E certamente que tínhamos, mas infelizmente não éramos uma banda norte-americana, e São Paulo não era Los Angeles, portanto, não havia meios de uma sonoridade Hard-Rock emplacar comercialmente, ainda que fosse moderna, com roupagem oitentista. O Brasil era e de certa forma continua sendo, a nação que mais ama o Punk-Rock e seus derivados. Costumo brincar, dizendo que na minha opinião, a "Revolução Punk de 1977" não passa de um movimento pusilâmine, ou seja, tem esse apoio maciço dos brasileiros, porque a preguiça aqui impera, como dizia Mário de Andrade.

Uma estética que tem como "pilar", a máxima de que saber tocar um instrumento não é algo necessário para ingressar-se numa carreira musical, cai como uma luva para preguiçosos, não é mesmo ?

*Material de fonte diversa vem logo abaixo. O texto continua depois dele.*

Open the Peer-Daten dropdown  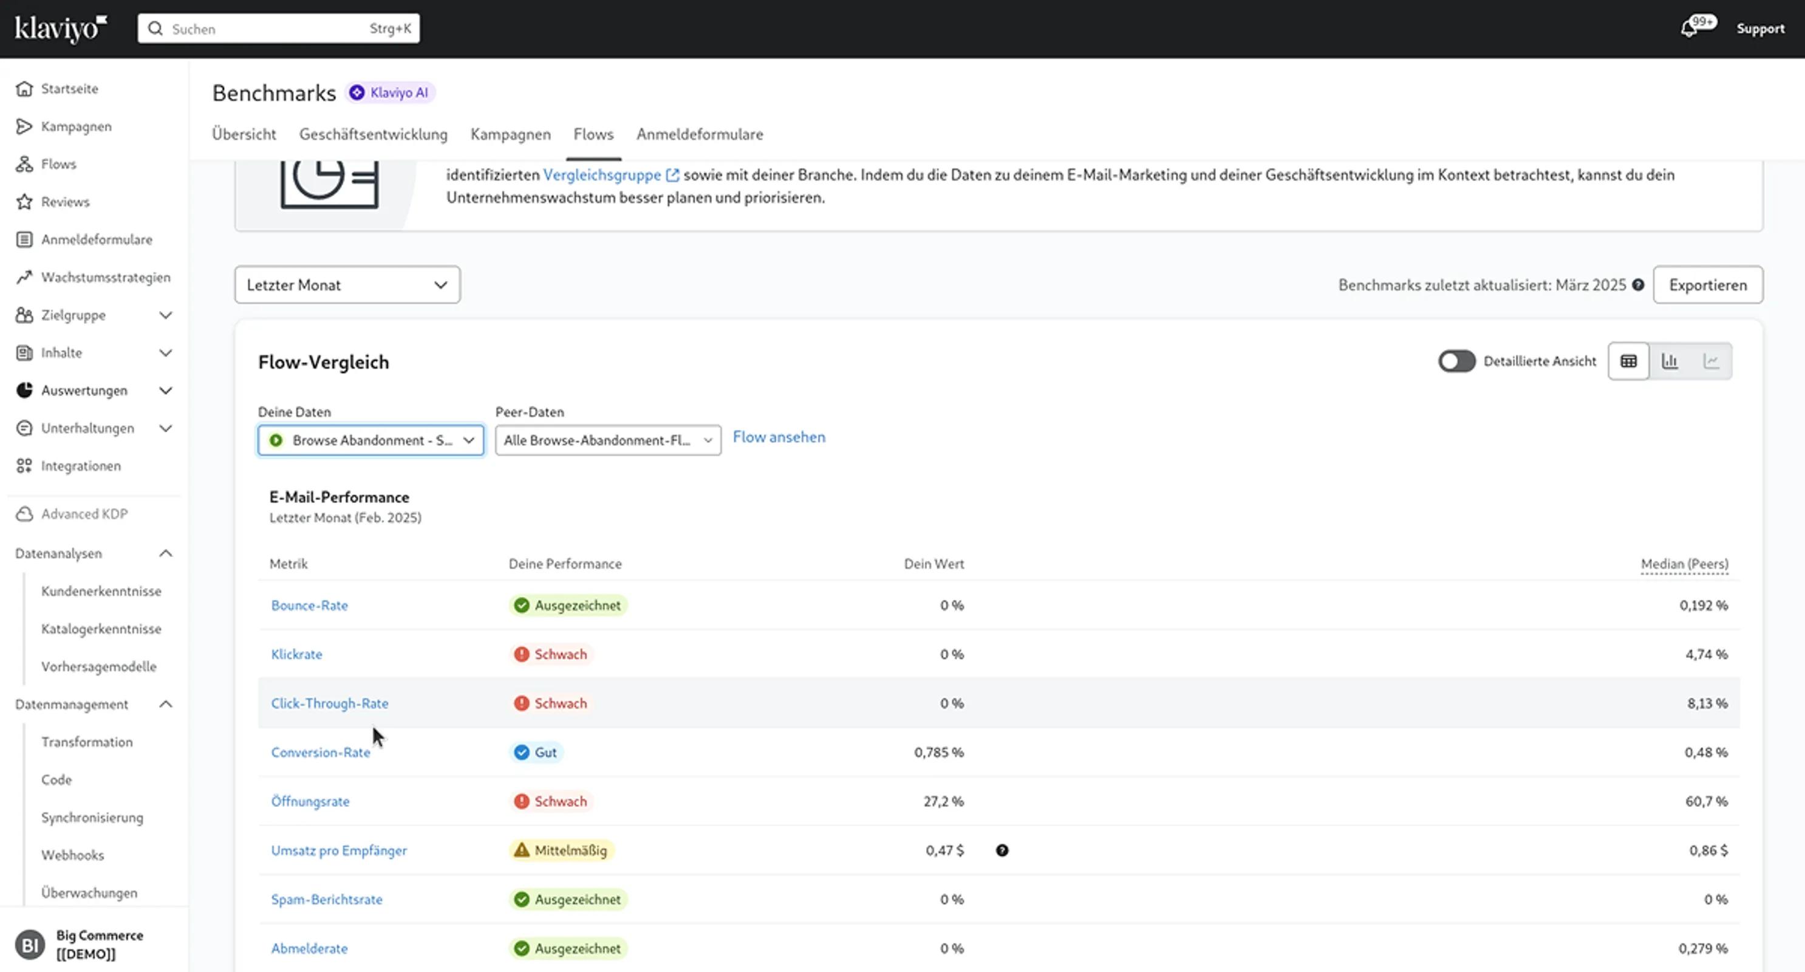click(608, 441)
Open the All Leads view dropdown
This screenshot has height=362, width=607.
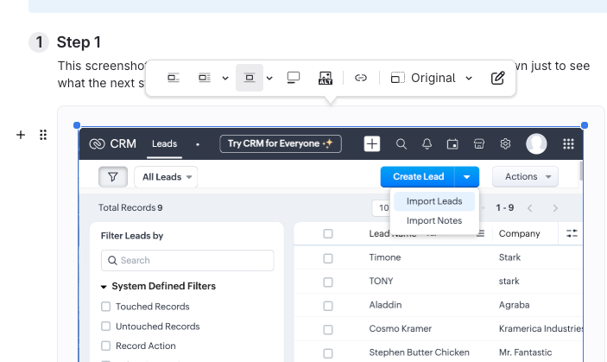[167, 177]
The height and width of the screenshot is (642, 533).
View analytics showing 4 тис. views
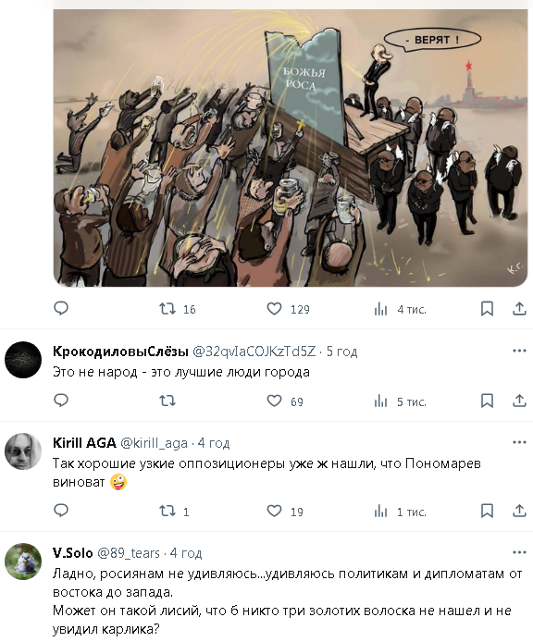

Quanto aos Inocentes, gravaram seu disco (o EP, "Pânico em SP"), com uma qualidade de timbres bem bacana, graças ao empréstimo de meu baixo, e da guitarra do Rubens, e em contrapartida, além desse esforço em "introduzir-nos" na panelinha de uma major, proporcionou-nos um bom dinheiro em título de aluguel, pago regiamente pela gravadora. É considerado pelos críticos, como o melhor trabalho da carreira da banda, opinião compartilhada pelo próprio Clemente. Portanto, fico contente por ter contribuído, mesmo de forma modesta, para esse êxito dos amigos Clemente e Ronaldo, com quem mais interagíamos. E num breve futuro, ainda tentariam ajudar-nos em outras circunstâncias, conforme relatarei no momento oportuno da cronologia. Mais para frente, falo de outras investidas que fizemos na Warner, também.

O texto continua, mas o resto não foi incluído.